Both drug classes can raise serum potassium by reducing aldosterone-mediated potassium excretion. The risk is higher in patients with CKD, diabetes, or concurrent use of potassium-sparing diuretics. Routine monitoring of serum potassium and creatinine is required at baseline, at 2-4 weeks after initiation or dose change, and periodically thereafter.

Teratogenicity

Both agents are absolutely contraindicated during pregnancy. Exposure during the second or third trimester is associated with fetal renal tubular dysplasia, oligohydramnios, neonatal renal failure, and fetal death. Women of childbearing age should be counseled on this risk before starting either drug and should use effective contraception.

Can You Switch from Lisinopril to Losartan?

Switching is common, clinically safe, and well-supported by practice guidelines. The most frequent clinical scenario is a patient on lisinopril who develops a persistent dry cough that does not resolve after 4-8 weeks. Cough resolves in most patients within 1-4 weeks of stopping lisinopril.

How to Switch

The transition can generally be made directly, without a washout period, unless angioedema was the reason for stopping. When angioedema is involved, a minimum 6-week washout is prudent before starting an ARB, and some clinicians extend this to 12 weeks given reports of late ARB-associated angioedema in ACE-inhibitor-sensitized patients.

When switching for cough, a reasonable approach is to stop lisinopril on a given day and start losartan 50 mg the following morning. Blood pressure should be rechecked within 2 weeks of the switch. Most patients maintain equivalent or better blood pressure control after the transition, since ARBs and ACE inhibitors produce comparable blood pressure reductions at equivalent doses.

Dose Equivalence

There is no universally agreed upon milligram-to-milligram equivalence between lisinopril and losartan. A practical starting point used in many clinical settings: lisinopril 10 mg daily corresponds roughly to losartan 50 mg daily, and lisinopril 20-40 mg daily to losartan 100 mg daily. These are not pharmacokinetically derived equivalences; they reflect titration targets from registration trials and should be individualized based on blood pressure response.

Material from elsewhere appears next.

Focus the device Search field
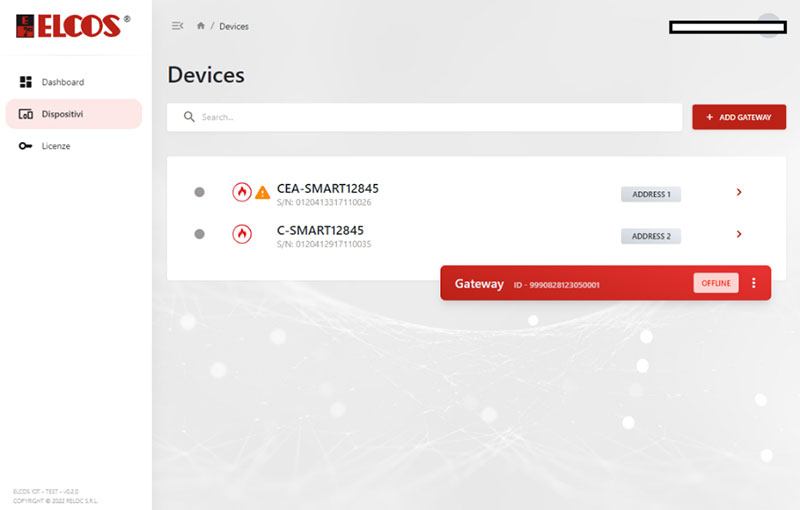Screen dimensions: 800x510 click(430, 117)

Current Guideline Positioning

The ACC/AHA 2017 Hypertension Guideline (updated in the 2023 AHA scientific statement on hypertension) does not rank ACE inhibitors above ARBs or vice versa for most patients. Both classes receive the same recommendation tier for hypertension with compelling indications including CKD, diabetes, and post-MI with reduced ejection fraction. [2]

The European Society of Cardiology (ESC) 2023 guidelines similarly treat the two classes as interchangeable for most indications, with individual patient factors (tolerability, cost, co-morbidity profile) driving the final choice.

As the ACC/AHA 2017 guideline document states: "ACE inhibitors or ARBs are recommended in adults with hypertension and CKD to slow kidney disease progression... These drug classes are not recommended for use in combination." [2]

A Practical Decision Summary

Patients with type 1 diabetic nephropathy, heart failure with reduced EF, or post-MI LV dysfunction have the longest track record with ACE inhibitors including lisinopril. Patients with type 2 diabetic nephropathy and proteinuria have strong ARB-specific trial data from RENAAL. Patients who develop cough on lisinopril should move to losartan. Patients with a history of ACE-inhibitor-induced angioedema require careful evaluation before any ARB is started.

The blood pressure lowering efficacy of the two agents is equivalent at standard doses. The cardiovascular outcome data, while not from a direct head-to-head trial, shows similar event reduction rates across major trials after accounting for the different comparator arms and patient populations used in ALLHAT and LIFE.

For most patients, the practical difference between these two drugs comes down to tolerability. Patients who tolerate both can stay on whichever was started first. Patients on lisinopril with cough should be switched to losartan 50-100 mg. The usual follow-up target is a systolic blood pressure below 130 mmHg in most adults per the ACC/AHA 2017 threshold, checked at 1 month after any initiation or dose adjustment.